Pretty shure that is a cat 5e cable as well, so the cat 6 cabels are already better.


----------



## eidairaman1 (Feb 11, 2015)

you can fab a cat 6 cable for less more metal means more RF pickup


----------



## Steevo (Feb 11, 2015)

http://www.machinadynamica.com/machina31.htm

Reasons why I hate people. 


1) They are fucking stupid.


----------



## eidairaman1 (Feb 11, 2015)

Steevo said:


> http://www.machinadynamica.com/machina31.htm
> 
> Reasons why I hate people.
> 
> ...



LMFAO


----------



## RCoon (Feb 11, 2015)

The best part is that its a network cable WITH ARROWS. They tell you you're supposed to have the network cable arrows pointing in the direction the "sound is flowing". I'm guessing these people don't realise that the router they have jammed between their NAS and PC/Audio system is going to render everything these cables supposedly do as pointless anyway.
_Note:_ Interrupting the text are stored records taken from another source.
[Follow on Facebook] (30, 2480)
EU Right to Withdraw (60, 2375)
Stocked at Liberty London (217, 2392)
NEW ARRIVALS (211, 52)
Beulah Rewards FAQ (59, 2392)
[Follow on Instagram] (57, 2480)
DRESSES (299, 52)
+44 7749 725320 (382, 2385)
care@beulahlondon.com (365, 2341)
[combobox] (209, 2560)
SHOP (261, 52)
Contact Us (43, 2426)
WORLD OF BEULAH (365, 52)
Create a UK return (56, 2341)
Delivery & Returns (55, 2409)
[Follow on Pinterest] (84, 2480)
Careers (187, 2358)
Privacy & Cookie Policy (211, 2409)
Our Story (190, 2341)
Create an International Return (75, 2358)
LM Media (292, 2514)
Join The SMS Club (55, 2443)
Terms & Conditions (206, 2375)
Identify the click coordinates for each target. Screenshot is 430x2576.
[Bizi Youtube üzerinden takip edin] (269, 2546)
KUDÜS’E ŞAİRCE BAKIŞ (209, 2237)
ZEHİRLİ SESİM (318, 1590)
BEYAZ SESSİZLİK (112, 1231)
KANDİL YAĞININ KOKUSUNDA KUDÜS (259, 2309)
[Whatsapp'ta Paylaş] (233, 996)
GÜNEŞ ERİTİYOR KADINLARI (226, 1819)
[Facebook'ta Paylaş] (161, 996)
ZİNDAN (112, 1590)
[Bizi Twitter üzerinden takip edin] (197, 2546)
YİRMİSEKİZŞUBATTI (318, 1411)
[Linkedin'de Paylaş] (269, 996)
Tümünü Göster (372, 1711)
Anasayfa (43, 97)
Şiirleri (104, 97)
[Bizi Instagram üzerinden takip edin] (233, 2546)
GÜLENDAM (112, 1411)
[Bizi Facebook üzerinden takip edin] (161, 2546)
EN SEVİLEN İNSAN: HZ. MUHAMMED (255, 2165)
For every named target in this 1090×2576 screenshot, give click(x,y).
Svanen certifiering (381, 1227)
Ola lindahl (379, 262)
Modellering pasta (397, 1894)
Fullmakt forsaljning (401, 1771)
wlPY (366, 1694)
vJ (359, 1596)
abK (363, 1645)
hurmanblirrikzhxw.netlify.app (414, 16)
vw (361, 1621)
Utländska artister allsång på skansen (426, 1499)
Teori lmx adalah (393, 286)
Unless they buy a silver contact £250,000 router/switch instead.


----------



## Sasqui (Feb 11, 2015)

Steevo said:


> http://www.machinadynamica.com/machina31.htm
> 
> Reasons why I hate people.
> 
> 1) They are fucking stupid.



What you don't believe this?

"*Large Brilliant Pebbles* On the floor in room corners, Large size Brilliant Pebbles reduces comb filter effects caused by very high sound pressure levels that develop in the corners when music is playing - as much as 3 or 4 times higher than the average sound pressure level in the room!!"


----------



## Frick (Feb 11, 2015)

http://www.jormadesign.com/products/origopower.htm

€2500.


----------



## qubit (Feb 11, 2015)

Frick said:


> http://www.jormadesign.com/products/origopower.htm
> 
> €2500.


You cheapskate, Frick.


----------



## Frick (Feb 12, 2015)

qubit said:


> You cheapskate, Frick.



No no, I just got one. It made my PC faster as the electricity can travel from the wall jack to the PSU more effeciently. Totally worth it.


----------